Research & Papers

KAIROS: Stateful, Context-Aware Power-Efficient Agentic Inference Serving

New research tackles the exploding energy costs of AI agents that use tools and maintain memory across conversations.

Deep Dive

A team of researchers from the University of Michigan and Google has published a paper introducing KAIROS, a novel system designed to tackle the massive and growing power consumption problem in AI inference, specifically for the emerging class of 'agentic' AI workloads. Unlike single-turn chatbots, AI agents perform complex, multi-step tasks—like writing code or analyzing data—by using tools (APIs, code execution) and maintaining a persistent memory or 'context' across an entire conversation. The paper argues that existing power-saving techniques, which primarily focus on adjusting GPU clock speeds, fail catastrophically for these agents. Lowering frequency can create memory pressure that leads to 'thrashing,' where the system spends more time managing memory than computing, drastically hurting both performance and efficiency.

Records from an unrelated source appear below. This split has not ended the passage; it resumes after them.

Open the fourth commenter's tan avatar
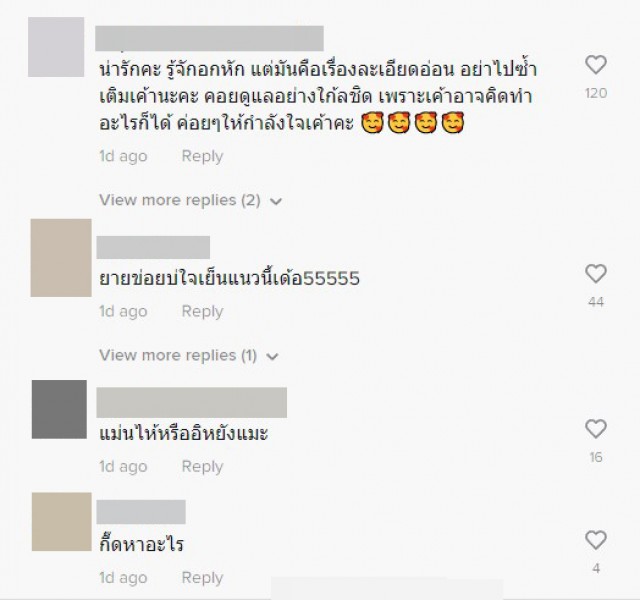[61, 522]
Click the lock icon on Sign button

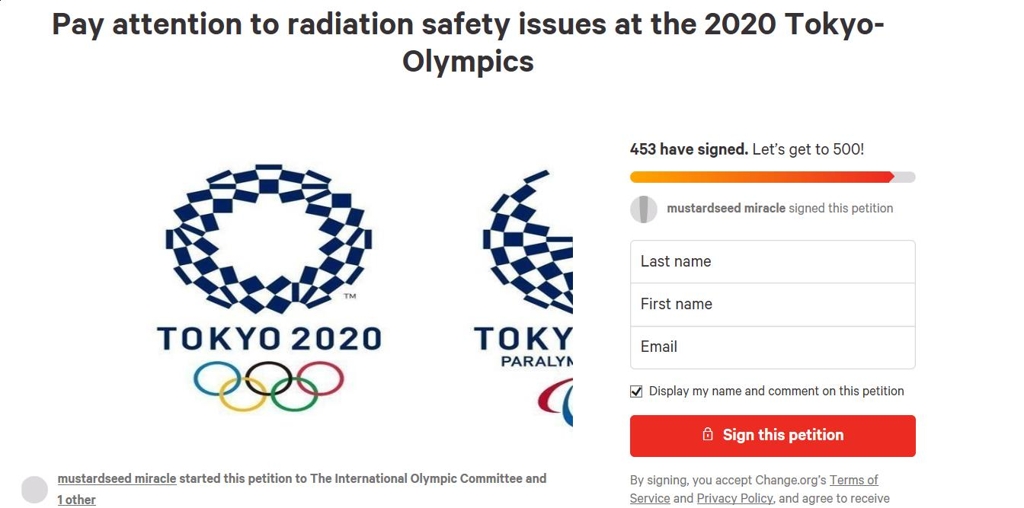(x=707, y=435)
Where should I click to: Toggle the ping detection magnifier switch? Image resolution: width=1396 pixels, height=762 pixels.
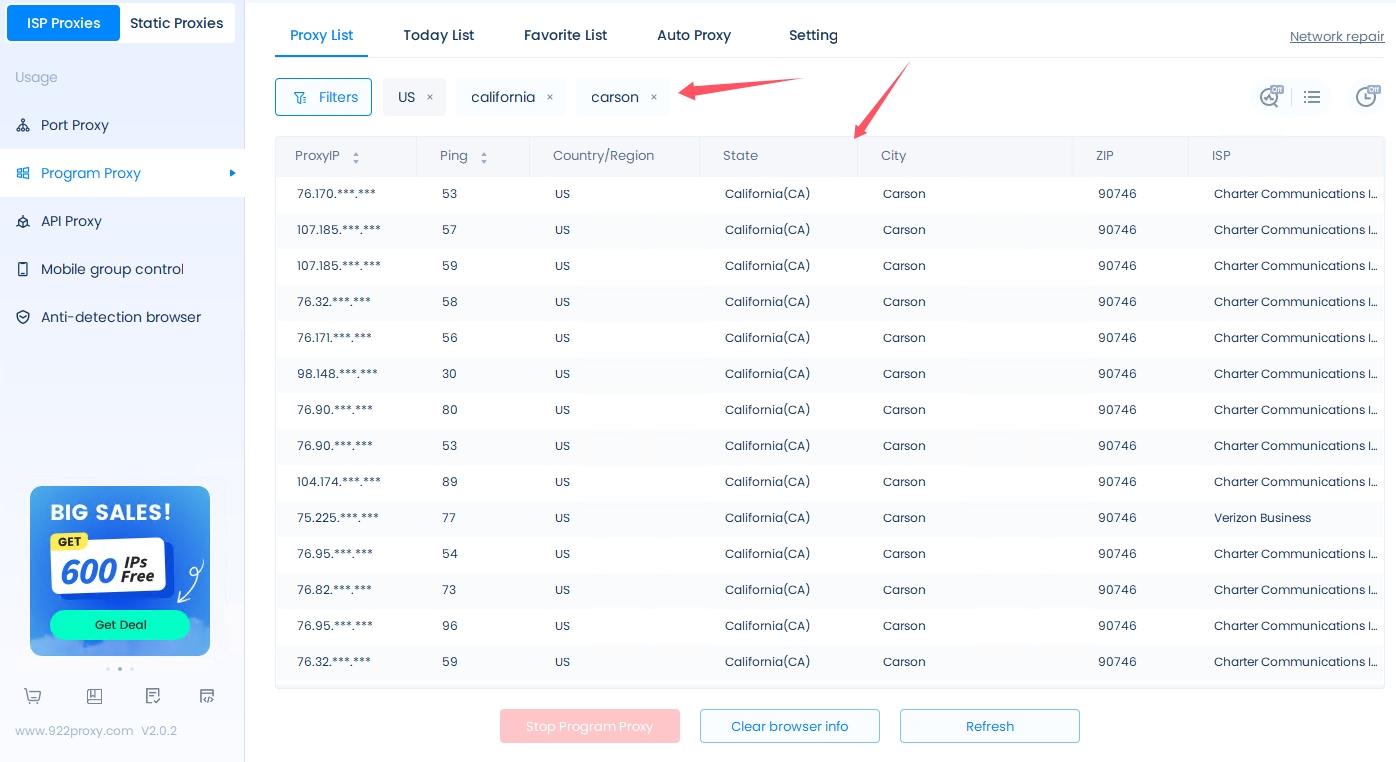(x=1270, y=97)
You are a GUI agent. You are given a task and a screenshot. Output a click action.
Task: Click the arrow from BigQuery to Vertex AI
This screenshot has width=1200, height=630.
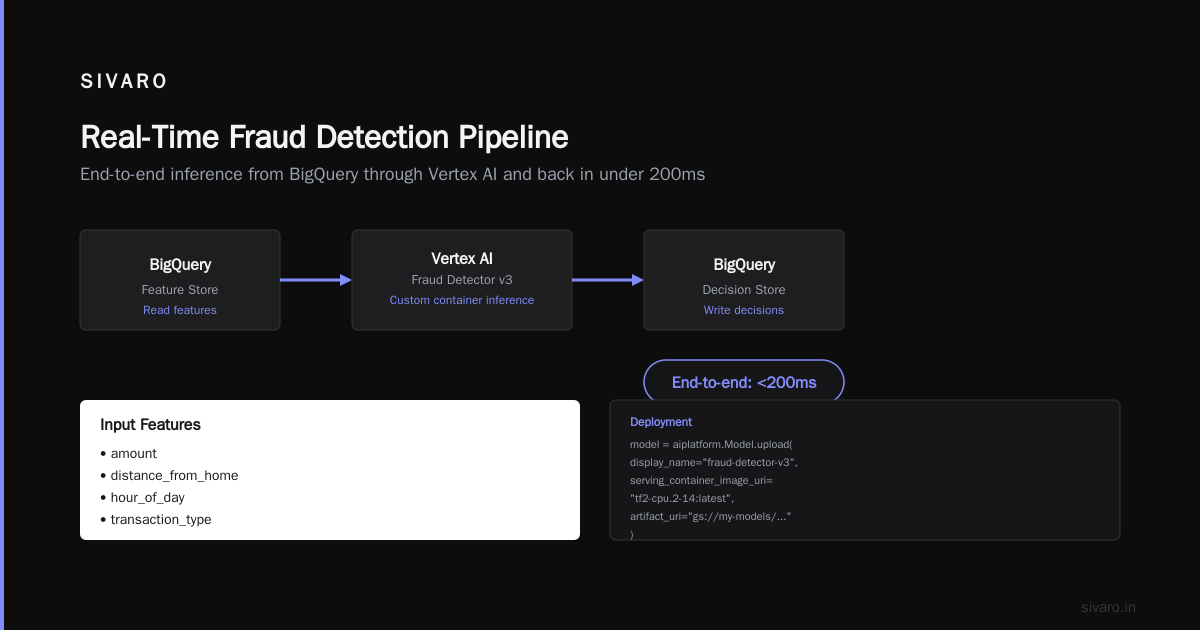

KAIROS rethinks power optimization by treating the agent's evolving context as a first-class signal. The system tracks individual agents, monitoring how their memory footprint grows as they progress through a task and use different tools. It then makes joint, adaptive decisions across three levers: per-GPU frequency scaling, how many agent requests run concurrently on a single GPU instance, and intelligent routing of agents across a cluster of GPU servers. This context-aware approach allows KAIROS to aggressively save power when an agent's memory usage is low and stability is high, while proactively avoiding the thrashing regime. In evaluations across diverse software and data engineering agentic tasks, KAIROS demonstrated its effectiveness, achieving an average power reduction of 27% and up to 39.8%, all while consistently meeting predefined latency and performance service-level objectives (SLOs).

Key Points
  • Targets agentic AI workloads, where AI maintains context and uses tools across multiple turns, a major shift from single-turn LLM serving.
  • Uses agent context growth as a control signal to jointly optimize GPU frequency, concurrency, and cluster routing, avoiding performance-killing memory thrashing.
  • Achieves an average of 27% (up to 39.8%) power reduction while meeting performance targets on practical software and data engineering tasks.

Why It Matters

As AI agents become ubiquitous, this research provides a critical path to managing their prohibitive energy costs and environmental impact at scale.